I think the director and the actors did a fine job at maintaining the tension in what could have been a really chatty and static two hours.


Monica Bellucci has a nude scen in the first couple minutes of the film, then nothing else. We see one breast in close-up, and we see the top of her buttocks as she dresses for the evening.
The script is good, and the basic storyline is good, but you still have to be damned good to hold the popcorn audiences in one room for two hours while two old farts rehash the circumstances of some murders, and turn suspicion back and forth.

I think that you already know whether you would like it or not. Most of you will think it is too actionless to spend time on, but if you like the basic premise, and you like the psychological interface of good live theater, Hackman and Freeman are a couple of masters at work. I liked it. I like the kind of film where you have to pay attention to every little detail, lest you miss something, so I never reached for the fast forward because I wanted to see if I could figure it out.
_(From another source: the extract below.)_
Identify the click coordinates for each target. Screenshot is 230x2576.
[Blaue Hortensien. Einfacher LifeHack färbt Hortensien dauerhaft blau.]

I have not seen the French original, but I suspect that I can make the same statement about both. The actual mystery seems to drive the film, but it does not. The real puzzle is to figure out why the people do and say what they do, not whether Hackman committed the crimes.

DVD info from Amazon.

It's a good widescreen transfer. The only significant feature is a brief "making of" documentary. The remainder of the DVD is the usual trailer and cheesy bios.

SPOILER AHEAD - skip if you want to see it

I did manage to figure it out, and I knew that Hackman's ultimate confession was false, but I didn't understand why he was confessing. I'm still not 100% sure I know why, to tell you the truth, but I consider the fact that I was allowed to solve the puzzle along with the detectives a plus, not a minus. My own personal peeve occurs in the opposite case - when the solution involves something not mentioned at all in the exposition, and the viewer must be surprised because he could not have known about it. To me, that's cheap sensationalism, whereas this one was logical exposition and a solid script.

The Critics Vote

  • General consensus: not rated by any of our usual panel.

The People Vote ...

  • With their votes ... IMDB summary for Under Suspicion. IMDb voters score it 6.1.
  • IMDB summary for Garde a vue, the French original, rated 7.7
  • With their dollars ... it did okay. $17 million domestic gross on about 900 screens. With foreign, rentals, and other rights, it will make money.
My guideline: A means the movie is so good it will appeal to you even if you hate the genre. B means the movie is not good enough to win you over if you hate the genre, but is good enough to do so if you have an open mind about this type of film. C means it will only appeal to genre addicts, and has no crossover appeal. D means you'll hate it even if you like the genre. E means that you'll hate it even if you love the genre. F means that the film is not only unappealing across-the-board, but technically inept as well.

Based on this description, this film is a C. It is not good enough to change your mind about whatever preconceptions you may have about talky stage plays on film, but it is a very slickly produced and professionally acted play, and you'll love it if you like the idea.